There is pastoral magic in the book: Grace thinks of Giles as a fruit god or a tree god, ‘cider-stained and starred with apple pips’, and he blends into the woodlands, carrying an emblematic apple tree in his arms, taller than himself. Marty’s father believes he will die when the great tree by his house falls, and he is proved right. ‘English trees! How that book rustles with them,’ wrote E. M. Forster.7 There is comedy, both light-hearted and dark: Grace finding a slug on her plate at Giles’s party, Fitzpiers caught out when his three women realize they have been sharing him, a man-trap set off by the wrong person. But there is nothing to smile at in the fate of Giles or Marty. Solid and steady, they are the two characters who carry the book on their shoulders and are remembered when the rest of the story fades. To deny that their fate is tragic is to deny them their dignity and truth, and to miss Hardy’s gloomy point about the vulnerability of the poor.8
The next book goes a stage further. Tess of the D’Urbervilles sets out to show the crushing of its innocent heroine by the society in which she lives, its Christian hypocrisy, its double standard, its exploitation of cheap labour, all combining to reduce her to desperation, so that she ends her life as a ritual sacrifice to society’s values. Early in the book Tess tells her brother that they are living on a ‘blighted star’. She is giving her own opinion only, but her subsequent history goes to confirm her view. In the final paragraph Hardy famously invoked the idea of the President of the Immortals sporting with her, taking the phrase from Aeschylus. When he was attacked for it, he explained that ‘the forces opposed to the heroine were allegorized as a personality’, and that this was ‘not unusual in imaginative prose or poetry’.9 To suggest that readers should see that ‘the President of the Immortals’ is meant only to symbolize the forces of society that brought Tess down will not do as a defence. There is something more there, something that makes sport with her sufferings, and making sport with suffering is cruelty.

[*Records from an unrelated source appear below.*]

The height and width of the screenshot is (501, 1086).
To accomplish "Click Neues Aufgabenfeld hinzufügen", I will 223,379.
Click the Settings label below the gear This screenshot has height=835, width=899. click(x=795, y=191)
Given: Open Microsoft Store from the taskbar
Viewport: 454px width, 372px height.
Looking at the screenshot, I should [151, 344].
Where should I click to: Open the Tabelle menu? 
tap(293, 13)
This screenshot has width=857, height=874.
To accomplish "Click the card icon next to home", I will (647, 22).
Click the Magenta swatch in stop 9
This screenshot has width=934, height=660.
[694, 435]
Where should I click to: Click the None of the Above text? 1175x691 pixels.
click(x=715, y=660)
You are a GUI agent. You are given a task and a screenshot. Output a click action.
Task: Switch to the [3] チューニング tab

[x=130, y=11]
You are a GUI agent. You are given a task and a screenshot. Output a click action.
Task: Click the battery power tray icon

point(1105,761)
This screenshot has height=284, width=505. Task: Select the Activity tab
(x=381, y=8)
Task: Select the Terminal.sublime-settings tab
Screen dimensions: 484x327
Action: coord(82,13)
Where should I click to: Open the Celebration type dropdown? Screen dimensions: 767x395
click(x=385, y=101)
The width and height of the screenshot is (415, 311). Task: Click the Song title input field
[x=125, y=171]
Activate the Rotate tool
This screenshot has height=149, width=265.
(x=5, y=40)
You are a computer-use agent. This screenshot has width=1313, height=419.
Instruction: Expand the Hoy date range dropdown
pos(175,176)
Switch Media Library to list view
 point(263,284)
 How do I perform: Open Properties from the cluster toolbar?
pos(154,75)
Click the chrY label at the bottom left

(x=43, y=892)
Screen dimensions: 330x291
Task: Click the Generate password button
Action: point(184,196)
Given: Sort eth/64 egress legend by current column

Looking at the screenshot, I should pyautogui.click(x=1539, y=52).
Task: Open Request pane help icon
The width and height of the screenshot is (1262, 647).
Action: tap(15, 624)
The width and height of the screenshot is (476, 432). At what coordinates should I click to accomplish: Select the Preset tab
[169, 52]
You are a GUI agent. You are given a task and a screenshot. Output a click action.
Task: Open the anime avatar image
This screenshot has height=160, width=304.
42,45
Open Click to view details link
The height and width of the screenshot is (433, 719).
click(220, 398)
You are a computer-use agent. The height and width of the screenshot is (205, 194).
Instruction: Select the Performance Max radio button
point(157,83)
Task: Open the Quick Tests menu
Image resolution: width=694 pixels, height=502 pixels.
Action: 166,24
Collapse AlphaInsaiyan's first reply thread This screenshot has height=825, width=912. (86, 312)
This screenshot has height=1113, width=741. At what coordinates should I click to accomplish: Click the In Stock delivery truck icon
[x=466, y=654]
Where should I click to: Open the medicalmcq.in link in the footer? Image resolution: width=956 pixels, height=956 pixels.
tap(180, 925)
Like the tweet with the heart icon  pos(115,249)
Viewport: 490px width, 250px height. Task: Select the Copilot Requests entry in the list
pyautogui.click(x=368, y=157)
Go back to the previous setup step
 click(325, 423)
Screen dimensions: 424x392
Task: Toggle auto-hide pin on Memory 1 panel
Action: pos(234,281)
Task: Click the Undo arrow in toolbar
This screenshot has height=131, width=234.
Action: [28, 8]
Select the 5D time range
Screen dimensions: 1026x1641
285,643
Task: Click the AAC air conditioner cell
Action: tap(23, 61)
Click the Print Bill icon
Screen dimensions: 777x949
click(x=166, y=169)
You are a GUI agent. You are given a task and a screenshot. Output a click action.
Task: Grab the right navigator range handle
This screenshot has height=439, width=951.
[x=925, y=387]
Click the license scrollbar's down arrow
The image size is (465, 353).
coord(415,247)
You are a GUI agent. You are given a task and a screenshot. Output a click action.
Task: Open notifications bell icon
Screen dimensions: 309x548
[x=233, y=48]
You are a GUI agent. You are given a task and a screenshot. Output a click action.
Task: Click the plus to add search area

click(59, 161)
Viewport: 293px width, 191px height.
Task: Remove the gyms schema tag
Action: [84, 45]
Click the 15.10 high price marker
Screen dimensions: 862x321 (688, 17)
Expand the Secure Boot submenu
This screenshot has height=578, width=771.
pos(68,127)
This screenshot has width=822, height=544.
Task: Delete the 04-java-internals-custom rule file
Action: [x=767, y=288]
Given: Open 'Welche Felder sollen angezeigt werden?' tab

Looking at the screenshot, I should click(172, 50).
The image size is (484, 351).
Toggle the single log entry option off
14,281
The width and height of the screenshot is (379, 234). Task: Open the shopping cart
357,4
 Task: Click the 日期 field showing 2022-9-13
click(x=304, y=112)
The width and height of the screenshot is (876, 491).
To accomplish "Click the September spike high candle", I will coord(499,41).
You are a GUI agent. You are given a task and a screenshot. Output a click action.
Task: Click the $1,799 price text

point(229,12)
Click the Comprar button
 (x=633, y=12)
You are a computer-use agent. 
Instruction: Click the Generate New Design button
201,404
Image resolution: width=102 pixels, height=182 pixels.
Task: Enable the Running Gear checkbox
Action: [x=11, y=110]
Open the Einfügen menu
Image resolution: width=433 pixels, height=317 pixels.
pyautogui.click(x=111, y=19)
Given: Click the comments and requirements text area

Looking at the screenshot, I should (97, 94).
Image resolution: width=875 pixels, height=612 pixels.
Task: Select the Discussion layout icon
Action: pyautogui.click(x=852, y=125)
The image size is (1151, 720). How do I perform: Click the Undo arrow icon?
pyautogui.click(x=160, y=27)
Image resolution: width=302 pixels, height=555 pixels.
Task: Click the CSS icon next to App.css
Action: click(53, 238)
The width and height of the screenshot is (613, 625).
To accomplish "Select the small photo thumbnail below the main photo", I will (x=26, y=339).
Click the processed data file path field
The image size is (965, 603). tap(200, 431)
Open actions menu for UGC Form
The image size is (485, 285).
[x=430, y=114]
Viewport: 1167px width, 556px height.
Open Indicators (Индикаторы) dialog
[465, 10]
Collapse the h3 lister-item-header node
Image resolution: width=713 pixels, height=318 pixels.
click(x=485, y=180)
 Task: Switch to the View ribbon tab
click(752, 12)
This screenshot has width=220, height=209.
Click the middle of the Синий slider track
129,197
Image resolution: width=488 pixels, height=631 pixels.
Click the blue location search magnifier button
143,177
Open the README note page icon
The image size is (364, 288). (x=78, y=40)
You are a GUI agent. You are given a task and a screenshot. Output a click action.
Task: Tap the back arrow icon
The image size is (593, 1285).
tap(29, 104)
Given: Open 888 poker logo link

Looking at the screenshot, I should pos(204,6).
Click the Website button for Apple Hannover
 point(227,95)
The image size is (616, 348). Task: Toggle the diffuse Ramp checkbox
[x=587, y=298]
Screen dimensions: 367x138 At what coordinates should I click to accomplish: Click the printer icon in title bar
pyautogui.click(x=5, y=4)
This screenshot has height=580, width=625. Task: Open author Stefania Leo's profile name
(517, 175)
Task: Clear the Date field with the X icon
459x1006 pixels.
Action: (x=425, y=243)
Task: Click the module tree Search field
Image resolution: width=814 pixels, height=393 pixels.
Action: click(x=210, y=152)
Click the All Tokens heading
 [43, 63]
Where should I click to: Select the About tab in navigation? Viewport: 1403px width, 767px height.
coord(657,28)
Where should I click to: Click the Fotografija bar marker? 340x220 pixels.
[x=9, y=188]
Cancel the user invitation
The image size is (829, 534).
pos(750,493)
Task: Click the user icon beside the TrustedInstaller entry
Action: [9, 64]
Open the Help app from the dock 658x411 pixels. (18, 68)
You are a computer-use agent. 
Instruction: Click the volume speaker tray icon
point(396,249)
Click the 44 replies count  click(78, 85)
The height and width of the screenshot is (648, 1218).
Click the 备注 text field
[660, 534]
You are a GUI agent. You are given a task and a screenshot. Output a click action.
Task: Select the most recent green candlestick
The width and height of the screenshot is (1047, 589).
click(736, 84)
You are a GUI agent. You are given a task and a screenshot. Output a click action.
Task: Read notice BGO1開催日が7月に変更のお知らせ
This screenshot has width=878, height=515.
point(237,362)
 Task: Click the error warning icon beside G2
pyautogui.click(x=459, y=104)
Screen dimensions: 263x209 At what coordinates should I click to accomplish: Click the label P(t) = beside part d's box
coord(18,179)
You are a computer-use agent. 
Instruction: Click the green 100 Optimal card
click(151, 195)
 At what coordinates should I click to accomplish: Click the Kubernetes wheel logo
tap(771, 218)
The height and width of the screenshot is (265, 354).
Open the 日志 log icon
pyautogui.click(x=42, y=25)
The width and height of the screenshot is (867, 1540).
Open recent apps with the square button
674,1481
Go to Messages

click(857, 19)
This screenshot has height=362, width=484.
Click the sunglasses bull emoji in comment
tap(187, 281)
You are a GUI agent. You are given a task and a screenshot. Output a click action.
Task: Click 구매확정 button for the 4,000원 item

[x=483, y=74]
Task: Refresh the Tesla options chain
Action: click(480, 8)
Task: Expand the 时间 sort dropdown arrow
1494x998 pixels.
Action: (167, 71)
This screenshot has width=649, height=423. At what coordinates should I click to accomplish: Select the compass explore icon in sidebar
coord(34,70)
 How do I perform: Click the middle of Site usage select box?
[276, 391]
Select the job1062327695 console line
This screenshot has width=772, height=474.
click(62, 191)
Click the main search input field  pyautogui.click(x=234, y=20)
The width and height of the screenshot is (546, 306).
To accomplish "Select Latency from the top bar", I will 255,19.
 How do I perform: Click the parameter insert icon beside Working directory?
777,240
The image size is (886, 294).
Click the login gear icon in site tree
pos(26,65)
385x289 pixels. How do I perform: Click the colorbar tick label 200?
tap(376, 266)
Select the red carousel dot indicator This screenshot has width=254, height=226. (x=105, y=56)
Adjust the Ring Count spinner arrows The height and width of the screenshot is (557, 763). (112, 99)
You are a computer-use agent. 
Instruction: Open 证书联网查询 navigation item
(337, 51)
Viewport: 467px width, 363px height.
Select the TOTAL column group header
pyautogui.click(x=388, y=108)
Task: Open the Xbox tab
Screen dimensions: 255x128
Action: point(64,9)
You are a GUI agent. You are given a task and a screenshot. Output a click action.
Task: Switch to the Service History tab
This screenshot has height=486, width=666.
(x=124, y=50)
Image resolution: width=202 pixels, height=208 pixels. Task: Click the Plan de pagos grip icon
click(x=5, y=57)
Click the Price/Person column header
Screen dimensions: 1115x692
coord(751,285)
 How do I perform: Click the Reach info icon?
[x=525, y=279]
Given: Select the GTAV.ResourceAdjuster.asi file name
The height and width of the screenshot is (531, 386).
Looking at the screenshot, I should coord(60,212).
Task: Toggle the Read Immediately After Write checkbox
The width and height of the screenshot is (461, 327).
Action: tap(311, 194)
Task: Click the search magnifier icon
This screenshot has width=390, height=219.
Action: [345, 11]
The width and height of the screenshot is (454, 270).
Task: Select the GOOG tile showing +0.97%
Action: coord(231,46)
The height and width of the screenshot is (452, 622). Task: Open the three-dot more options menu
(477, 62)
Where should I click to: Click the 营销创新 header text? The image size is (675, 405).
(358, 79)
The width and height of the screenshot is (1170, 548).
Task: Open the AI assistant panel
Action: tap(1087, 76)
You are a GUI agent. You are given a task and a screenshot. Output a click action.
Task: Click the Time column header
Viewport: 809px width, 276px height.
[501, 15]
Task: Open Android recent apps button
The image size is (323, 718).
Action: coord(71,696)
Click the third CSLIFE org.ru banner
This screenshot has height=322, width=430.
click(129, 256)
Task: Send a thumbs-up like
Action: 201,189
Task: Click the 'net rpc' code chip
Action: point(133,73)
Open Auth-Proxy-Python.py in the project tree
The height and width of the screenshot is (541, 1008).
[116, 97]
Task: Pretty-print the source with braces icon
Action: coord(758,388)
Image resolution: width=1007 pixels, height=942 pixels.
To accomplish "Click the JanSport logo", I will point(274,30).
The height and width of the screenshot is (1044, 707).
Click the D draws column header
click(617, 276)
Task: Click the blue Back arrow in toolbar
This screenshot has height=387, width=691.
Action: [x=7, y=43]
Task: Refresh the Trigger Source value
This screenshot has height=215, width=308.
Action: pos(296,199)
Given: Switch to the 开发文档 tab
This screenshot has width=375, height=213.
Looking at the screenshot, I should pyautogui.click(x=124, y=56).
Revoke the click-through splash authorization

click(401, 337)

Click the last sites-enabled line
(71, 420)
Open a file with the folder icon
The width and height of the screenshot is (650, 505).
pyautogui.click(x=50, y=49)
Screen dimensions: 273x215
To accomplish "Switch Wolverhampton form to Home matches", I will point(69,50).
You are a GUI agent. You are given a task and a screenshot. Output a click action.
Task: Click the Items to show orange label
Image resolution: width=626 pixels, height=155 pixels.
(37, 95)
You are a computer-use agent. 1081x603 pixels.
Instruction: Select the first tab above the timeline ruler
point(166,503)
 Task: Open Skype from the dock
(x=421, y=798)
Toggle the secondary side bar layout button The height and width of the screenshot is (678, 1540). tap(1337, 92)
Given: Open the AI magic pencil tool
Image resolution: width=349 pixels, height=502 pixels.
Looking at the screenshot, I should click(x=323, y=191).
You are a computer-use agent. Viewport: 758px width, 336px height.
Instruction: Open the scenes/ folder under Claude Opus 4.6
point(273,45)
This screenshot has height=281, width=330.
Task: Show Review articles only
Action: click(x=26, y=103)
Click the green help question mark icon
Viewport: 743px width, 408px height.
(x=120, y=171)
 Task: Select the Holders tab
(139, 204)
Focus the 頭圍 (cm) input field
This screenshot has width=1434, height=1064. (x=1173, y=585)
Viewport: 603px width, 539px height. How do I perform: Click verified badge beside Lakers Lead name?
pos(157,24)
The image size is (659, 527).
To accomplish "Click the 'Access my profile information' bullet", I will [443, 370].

Hardy’s defence is made weaker because there are other examples in his fiction of people suffering from exceptionally bad luck – luck so bad that it looks as though it has been willed, by the gods, or fate, or possibly by the author. For example, when the young Jude falls into despair at the difficulty of learning Latin and Greek, ‘he wished he had never seen a book, that he might never see another, that he had never been born.’ This is a reasonable account of a sensitive boy’s reaction to severe disappointment, but Hardy continues, ‘Somebody might have come along that way who would have asked him his trouble, and might have cheered him… But nobody did come, because nobody does.’10 I have put the last words in italics because this is not a true account of life. Hardy is not only coercing his plot, he is generalizing falsely. There are times when nobody comes, but there are also times when somebody does come. For example, Hardy himself had been helped to learn, not only by schoolmasters but also by Horace Moule and William Barnes, and encouraged by his architectural masters, and he had made other friends who read the classics with him for pleasure. A good many people had come along for him. Jude is not Hardy, of course, but, in so far as he represents Hardy’s own unfulfilled wish to go to a university, he is put through a very much worse experience than anything Hardy went through. This is part of what made even Hardy’s friend Gosse ask in his review, ‘What has Providence done to Mr Hardy that he should rise up in the arable land of Wessex and shake his fist at his Creator?’11 Part of the answer might be that he was writing at a time when Britain seemed to be permanently and bitterly divided into a nation of the rich and a nation of the poor.12
Hardy made a case for his insistence on ‘the tragical conditions of life’ in a letter to John Addington Symonds, written while he was working on Tess. ‘I often begin a story with the intention of making it brighter and gayer than usual; but the question of conscience soon comes in; and it does not seem right, even in novels, to wilfully belie one’s own views. All comedy, is tragedy, if you only look deep enough into it.’13 It is hard to believe that any of Hardy’s late, gloomy novels could have started off with comic intentions. Henchard restored to prosperity and dandling Elizabeth-Jane’s grandchildren, Tess happily married to Angel, Jude getting his BA at Oxford – such ideas are an insult to the characters as he drew them. And can he really have believed that the study of tragedy in fiction might be ‘the means of showing how to escape the worst forms of it… in real life’?14 He was too much of an artist to think girls might be warned off bounders by reading Tess, or married women deterred from quarrelling with their mothers-in-law and leaving their husbands by reading The Return of the Native. His novels spoke for themselves, and he was not at his best producing theoretical justifications for them.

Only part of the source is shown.